Post-pandemic commuting behaviour, airport ground transportation policy changes, the 2019 TLC vehicle cap, Uber's own pricing adjustments, and the competitive dynamics between Uber and Lyft are all plausible contributors that cannot be isolated in a two-period comparison.
NYC TLC public trip records (Parquet format). January 2018: 19.8M total FHV trips (4.5M Uber, 3.1M Lyft, 12.2M other). January 2025: 20.4M total FHV trips (15.4M Uber, 5.0M Lyft, 0 other). 263 TLC taxi zones. Uber identified via dispatching base number (2018) and HVFHS license number (2025). Zone centroids from NYC Open Data shapefile.
K-means clustering (k=6) on zone centroid lat/lon. Clusters matched across years by geographic proximity (Haversine distance). Gini coefficient and Lorenz curves for concentration. Bootstrap confidence intervals on Gini (1,000 iterations resampling zones). Zone-level localization (K=5 nearest zones by centroid distance). Trip distance via vectorized Haversine on centroid coordinates.
Global Moran's I and local LISA (KNN weights, k=6, row-standardized) for spatial autocorrelation. Kolmogorov-Smirnov test for distributional comparison of pickup/dropoff mismatch ratios. Levene's test for variance equality.
Jensen-Shannon divergence (JSD) between 2018 and 2025 hourly pickup distributions, computed at aggregate and per-cluster levels. Demand typology clustering via K-means (k=4) on standardized 24-dimensional hourly profile vectors per zone.
Reference: Xu et al. (2018). "Large-scale order dispatch in on-demand ride-hailing platforms." KDD '18. MDP framework based on published research.
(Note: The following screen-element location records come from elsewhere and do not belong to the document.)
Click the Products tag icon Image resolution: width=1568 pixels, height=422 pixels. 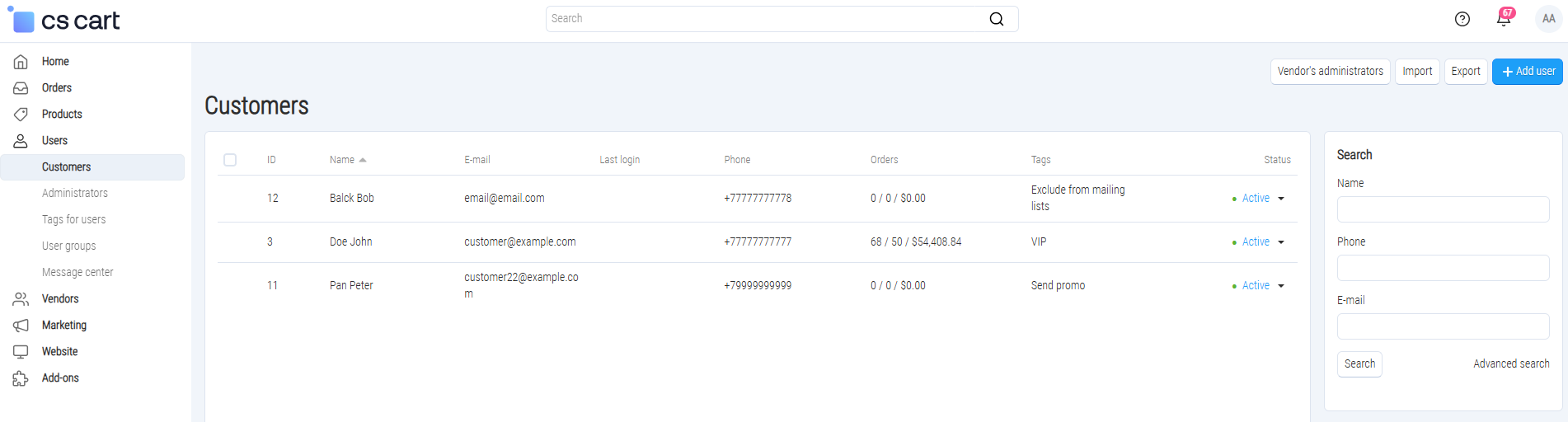pyautogui.click(x=21, y=115)
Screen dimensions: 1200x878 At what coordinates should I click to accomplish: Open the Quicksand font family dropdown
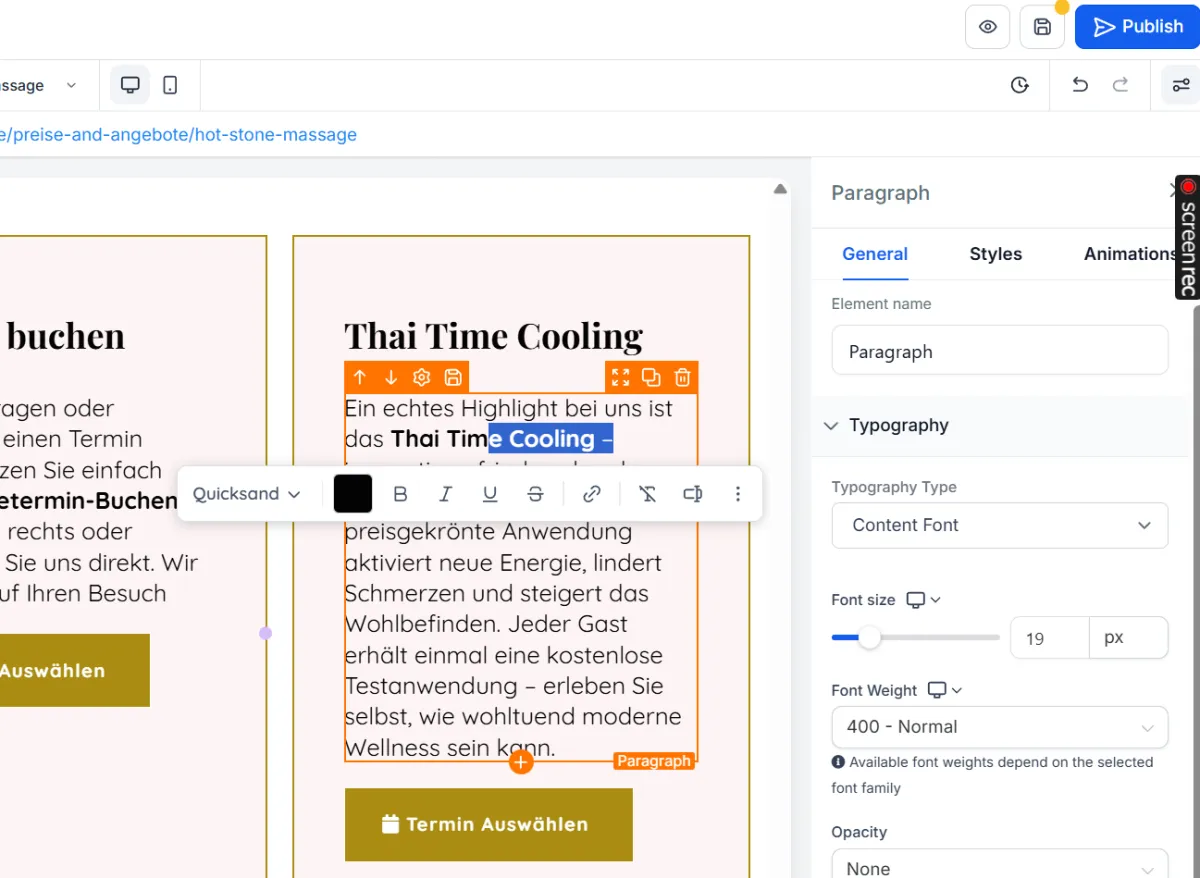click(x=246, y=494)
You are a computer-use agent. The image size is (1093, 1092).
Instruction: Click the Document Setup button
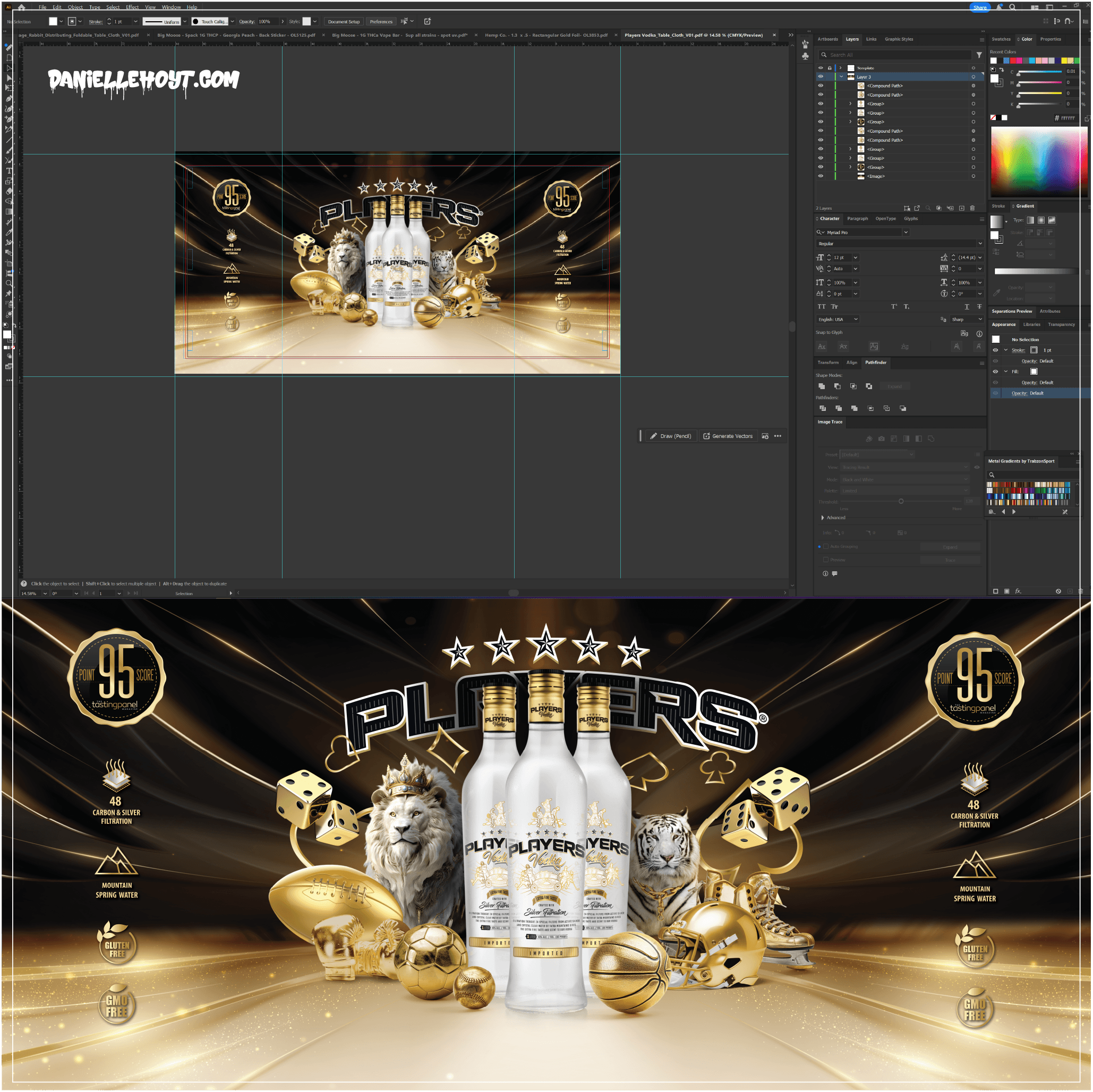(344, 21)
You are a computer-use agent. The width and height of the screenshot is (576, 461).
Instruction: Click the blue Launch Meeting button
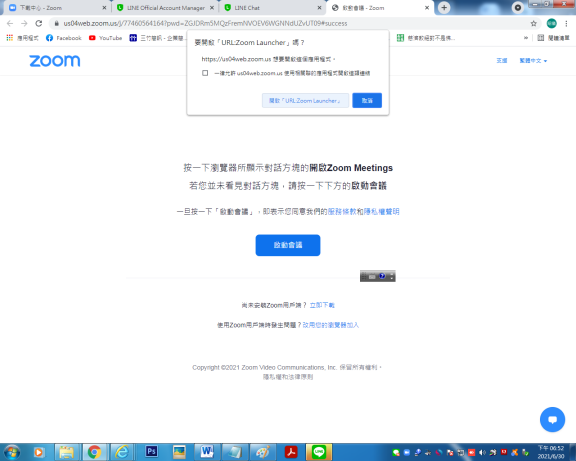pyautogui.click(x=288, y=245)
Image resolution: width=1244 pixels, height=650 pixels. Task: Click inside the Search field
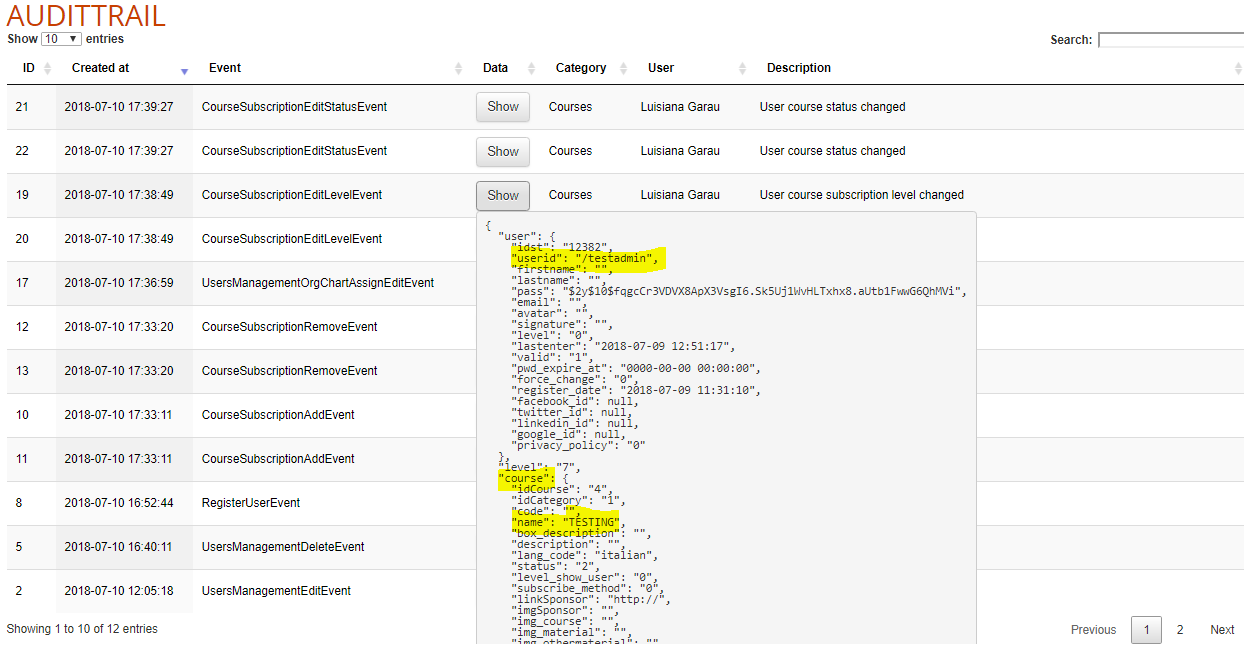[x=1170, y=40]
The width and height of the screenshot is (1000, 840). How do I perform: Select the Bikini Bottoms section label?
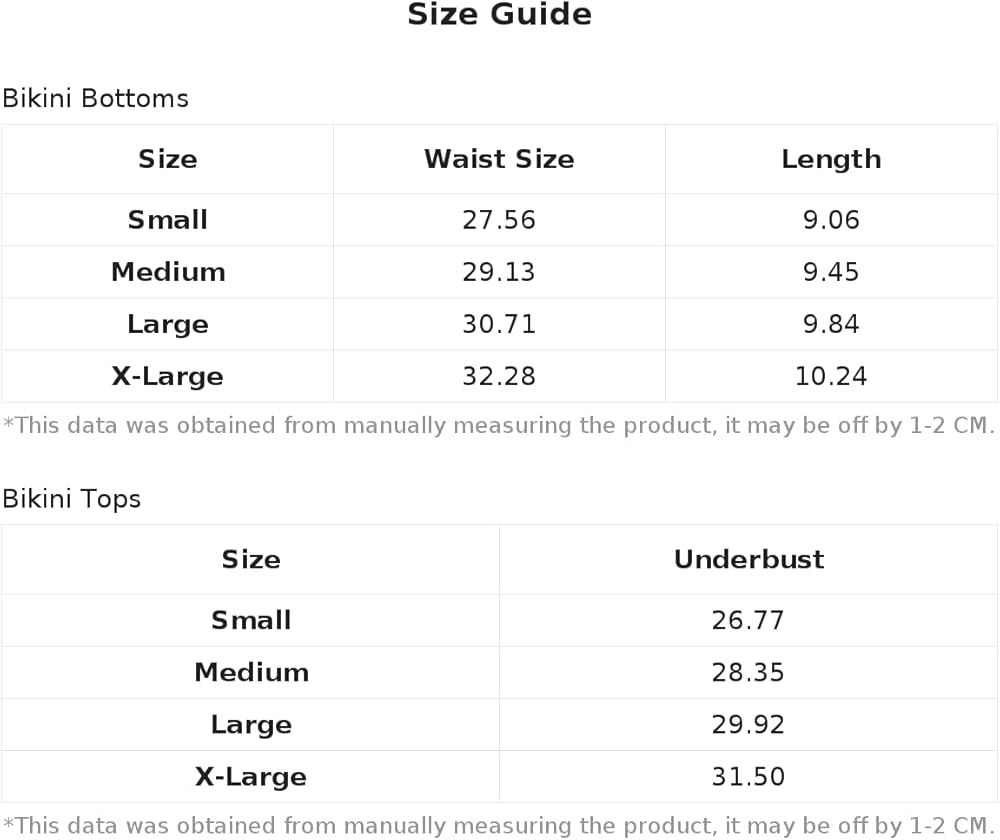96,98
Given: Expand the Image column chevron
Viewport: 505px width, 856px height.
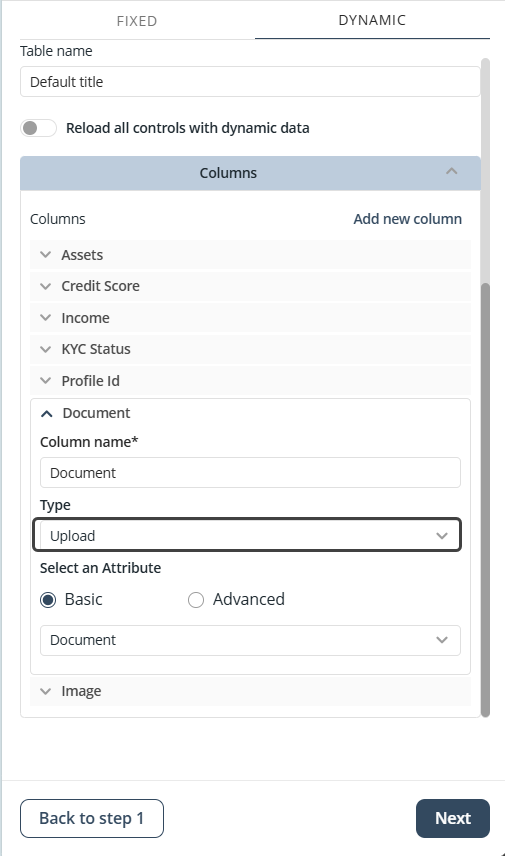Looking at the screenshot, I should [46, 691].
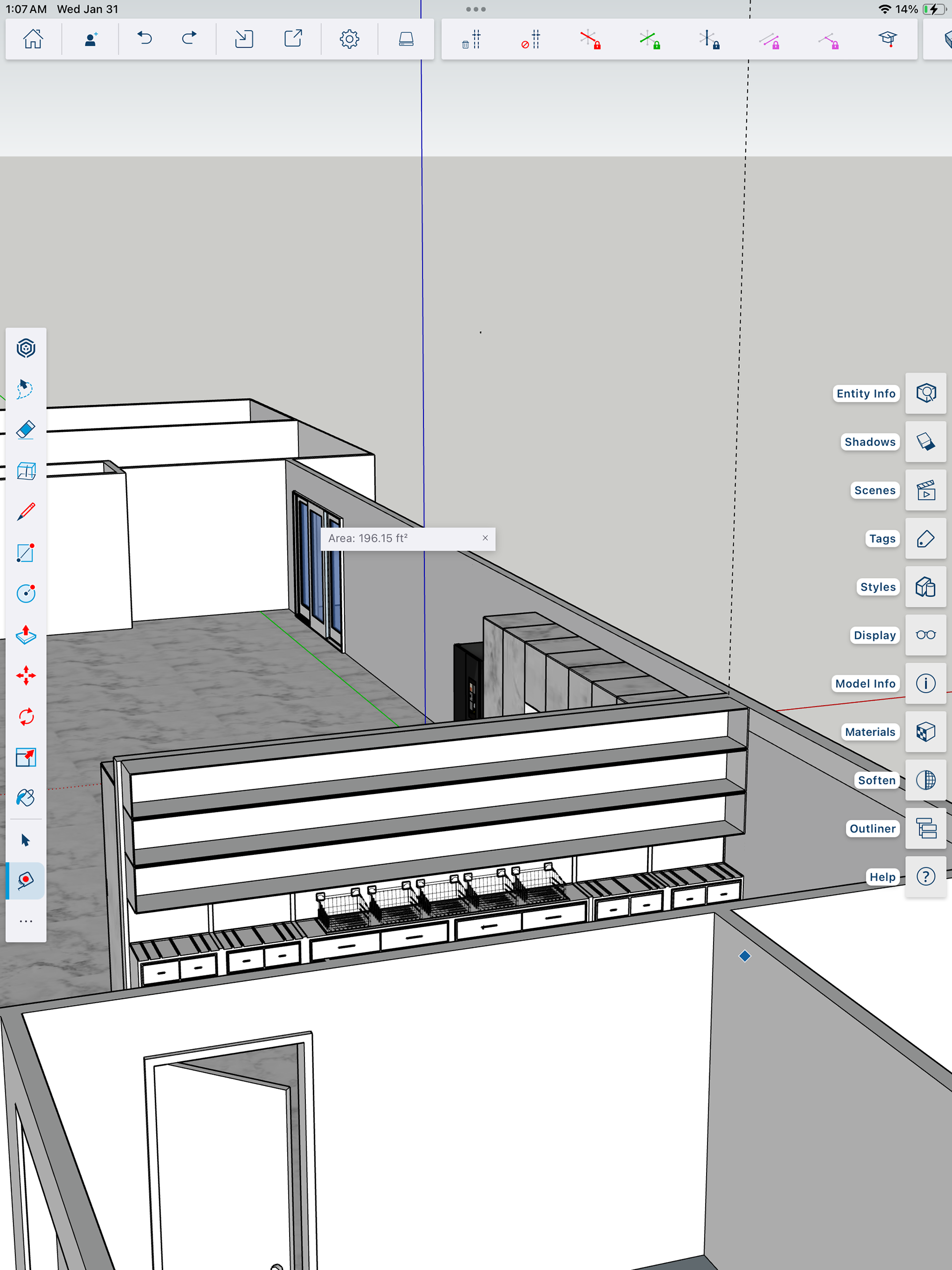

Analysis independent of any proprietary system.
Zone-level trip counts were resampled 1,000 times with replacement, and the Gini coefficient recomputed for each iteration. The resulting distributions for 2018 and 2025 do not overlap at the 95% level, confirming the observed decline is not a sampling artifact.
Local Indicators of Spatial Association (LISA) identify statistically significant spatial clusters. Red zones are hot spots (high demand surrounded by high demand); blue zones are cold spots. The spatial weights matrix uses K=6 nearest neighbours with row standardization.
The pickup-to-dropoff ratio per zone (PU/(PU+DO)) measures whether a zone is a net origin or destination. A value of 0.5 indicates perfect balance. The KS test detected a significant distributional shift (D = 0.21, p < 0.001), while Levene's test found no change in variance (p = 0.95).